Impact of bone health on the mechanics of plate fixation for Vancouver B1 periprosthetic femoral fractures

Abstract

BackgroundCondyle-spanning plate-screw constructs have shown potential to lower the risks of femoral refractures after the healing of a primary Vancouver type B1 periprosthetic femoral fracture. Limited information exists to show how osteoporosis (a risk factor for periprosthetic femoral fractures) may affect the plate fixation during activities of daily living. MethodsUsing total hip arthroplasty and plate-implanted finite element models of three osteoporotic femurs, this study simulated physiological loads of three activities of daily living, as well as osteoporosis associated muscle weakening, and compared the calculated stress/strain, load transfer and local stiffness with experimentally validated models of three healthy femurs. Two plating systems and two construct lengths (a diaphyseal construct and a condyle-spanning construct) were modeled. FindingsOsteoporotic femurs showed higher bone strain (21.9%) and higher peak plate stress (144.3%) as compared with healthy femurs.

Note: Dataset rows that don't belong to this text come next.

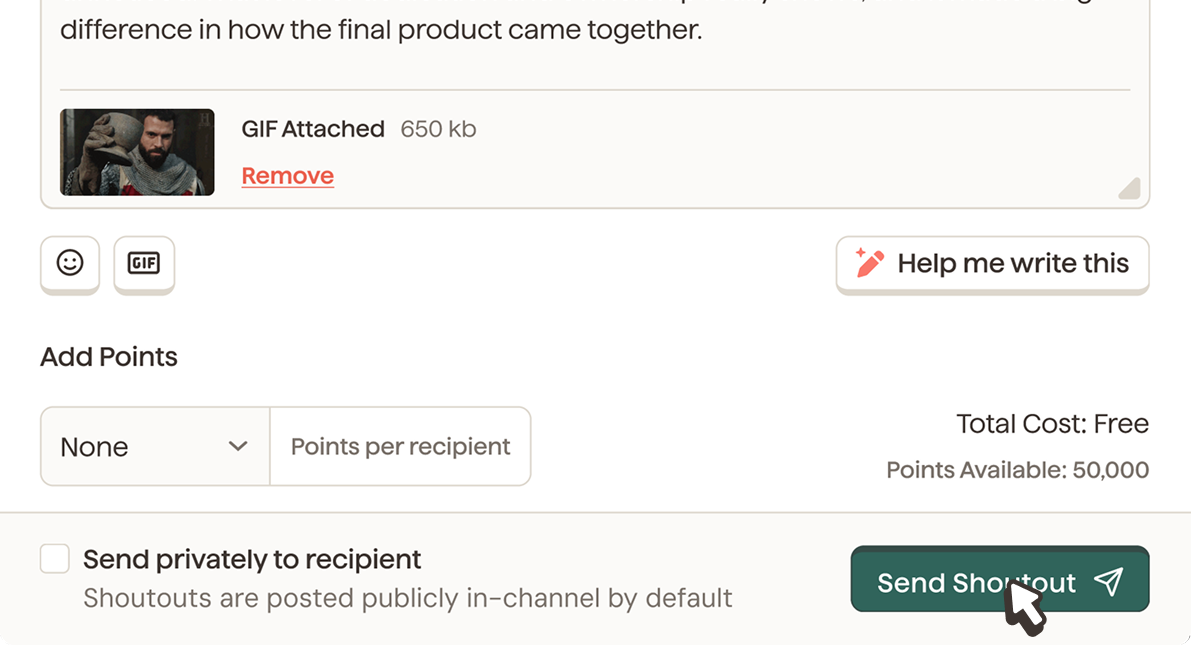Click the 'GIF Attached' label
1191x645 pixels.
coord(313,129)
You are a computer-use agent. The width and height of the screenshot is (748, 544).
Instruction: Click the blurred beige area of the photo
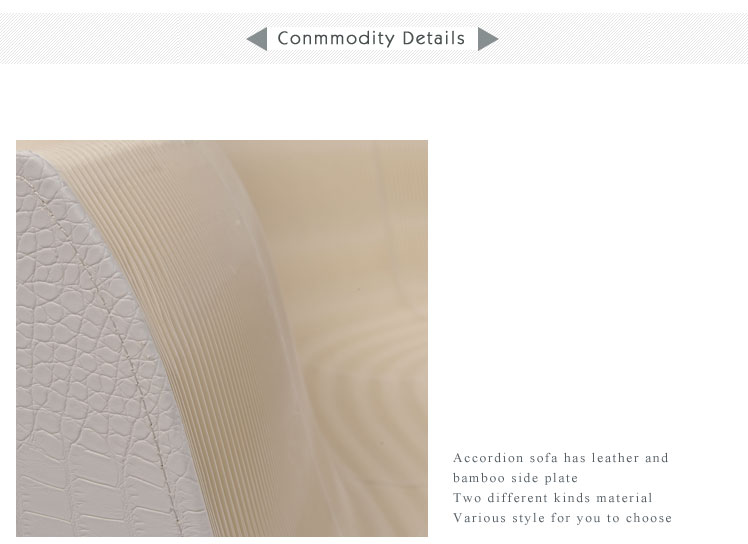(x=353, y=286)

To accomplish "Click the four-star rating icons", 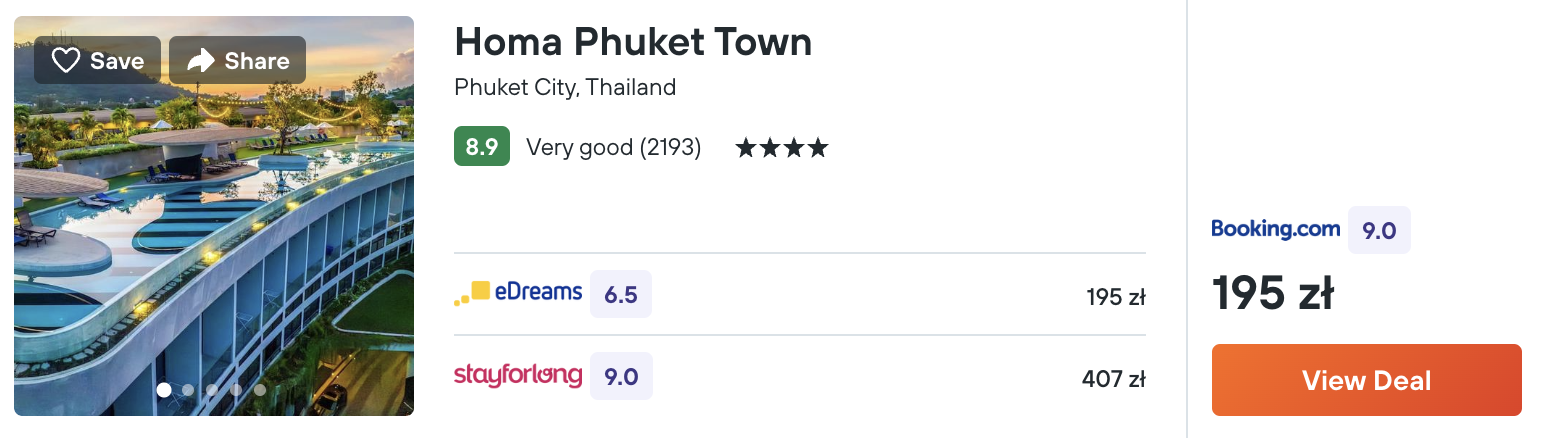I will point(782,148).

Compared with shorter diaphyseal constructs, condyle-spanning constructs of two plating systems reduced bone strains in both healthy and osteoporotic femurs (both applying ‘the normal’ and ‘the weakened muscle forces’) around the most distal diaphyseal screw and in the distal metaphysis, both locations where secondary fractures are typically reported. The lowered resultant compressive force and the increased local compressive stiffness in the distal diaphysis and metaphysis may be associated with strain reductions via condyle-spanning constructs. InterpretationStrain reductions in condyle-spanning constructs agreed with the clinically reported lowered risks of femoral refractures in the distal diaphysis and metaphysis. Multiple condylar screws may mitigate the concentrated strains in the lateral condyle, especially in osteoporotic femurs.